Ramakrishna’s most famous pupil, Swami Vivekananda (1863–1902) came to the United States as a representative at the World’s Parliament of Religions, held in Chicago in 1893. There he spoke against Christian missions and for the unity of religions with a combination of learning and humor (not to mention an elegant Irish brogue picked up at missionary school) that shocked and delighted his American audiences. He also spoke of Hinduism as a world religion deserving of the same respect as Judaism and Christianity. In 1894 in New York City he established the Vedanta Society, which in the early twentieth century was the largest and most influential Hindu organization in the United States.
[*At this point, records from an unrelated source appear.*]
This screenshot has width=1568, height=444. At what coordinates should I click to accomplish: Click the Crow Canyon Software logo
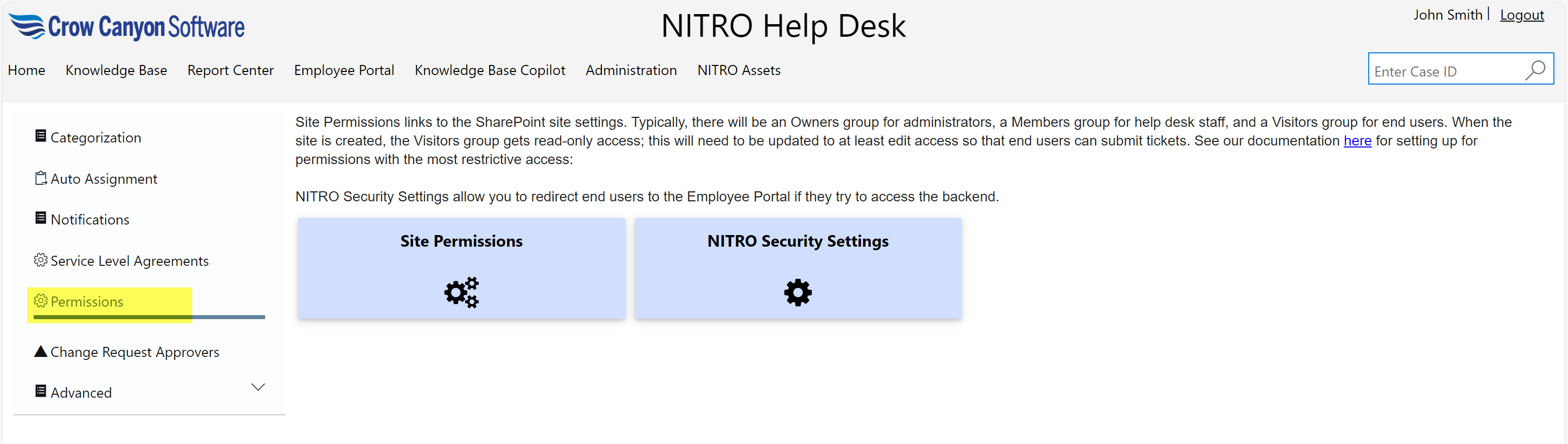point(127,27)
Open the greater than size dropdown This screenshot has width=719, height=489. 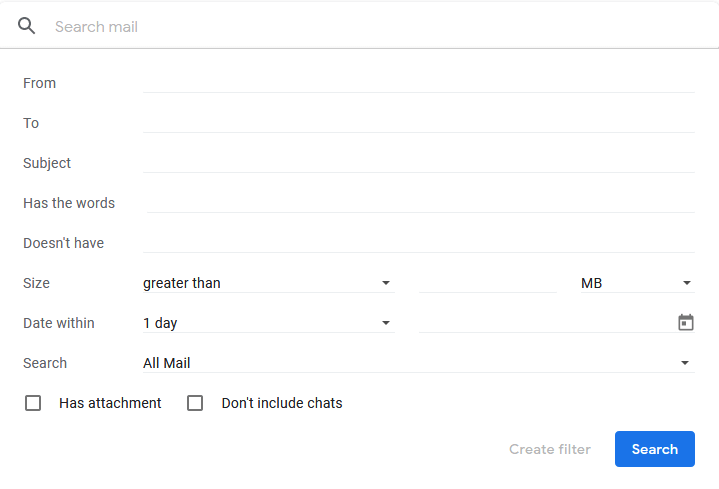268,283
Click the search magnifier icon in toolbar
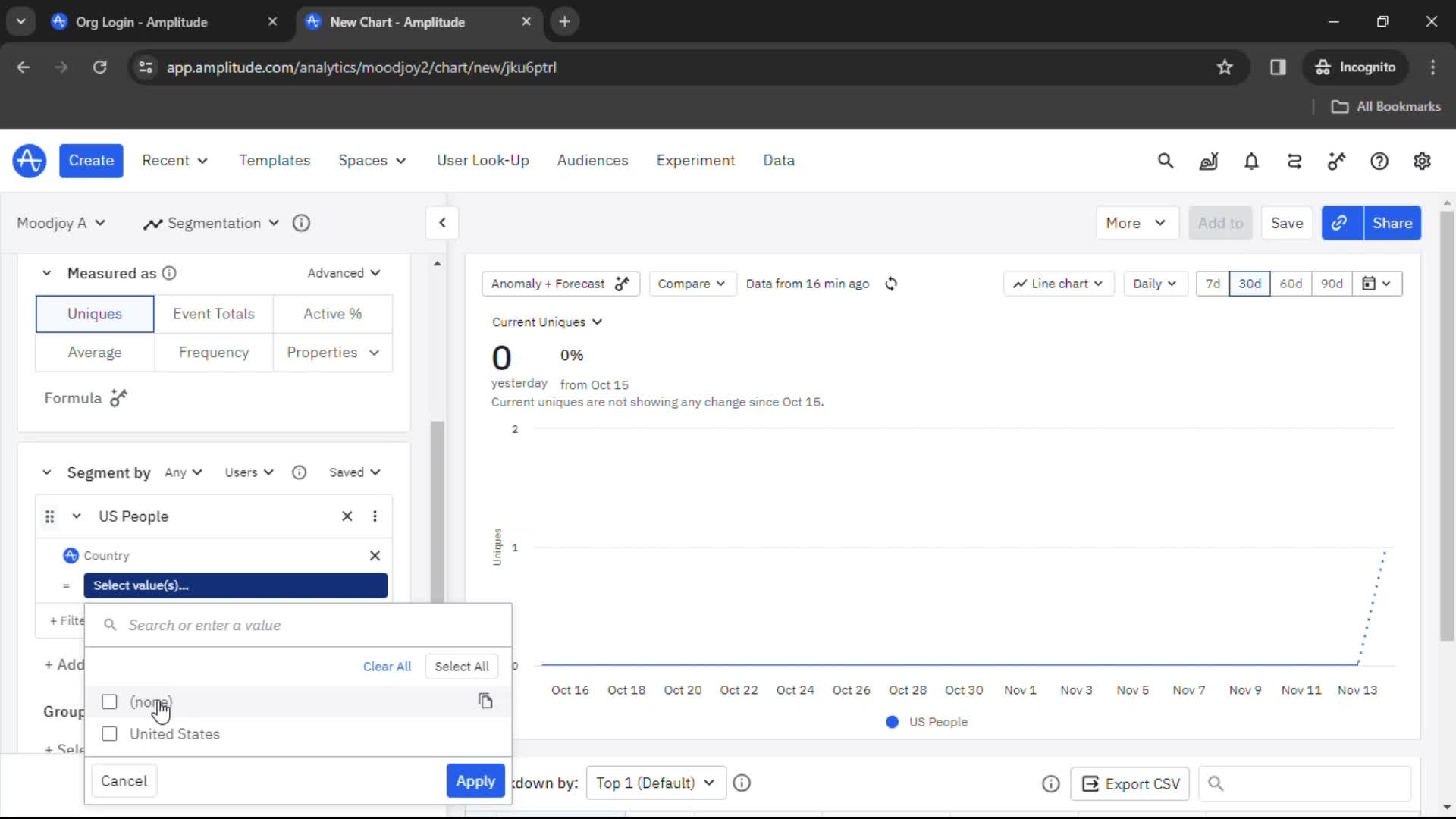The height and width of the screenshot is (819, 1456). click(1165, 160)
All of these men were influenced by Hinduism’s Advaita Vedanta philosophy, whose emphasis on the one over the many led them, first, to collapse Hinduism’s many gods into one Brahman and, then, to collapse the world’s many religions into one religion. Their influence can be seen today in best-selling books on religion by Huston Smith and Karen Armstrong.

A second impulse of the Indian Renaissance had a very different vision of India’s religious character. Here the key figure was Dayananda Saraswati (1824–83), who was born into a Brahmin family in Gujarat and raised a Shaivite. Skepticism about the propriety of worshipping the Shiva linga launched him, first, into life as a sadhu and, later, a career as a Hindu reformer—the “Martin Luther of India.”
22
Through the Arya Samaj, which he established in Bombay in 1875, he joined Roy and Ramakrishna in championing monotheism. But his distinctive emphasis was on purifying Hinduism by returning to the Vedas. He rejected the epics as myths and scorned popular practices such as puja and pilgrimage as superstitious. Saraswati matters today because of his aggressive nationalism. While Roy and Ramakrishna championed the unity of all religions, and did so in English, Saraswati attacked Christianity and Islam and championed Hindi as the national language.

Hinduism Today

When I was in college and graduate school, my professors told me that Hinduism was a tolerant faith, ever absorbing foreign religious influences rather than seeking to exterminate them. It was this tradition, I was told, that gave us the maxim “Truth is one, the sages call it by different names.” And its greatest exemplar was Mohandas Gandhi (1869–1948), who in the spirit of Roy, Ramakrishna, and Vivekananda labored not only for Indian independence but also for a multireligious India of Hindus and Muslims and Christians and more.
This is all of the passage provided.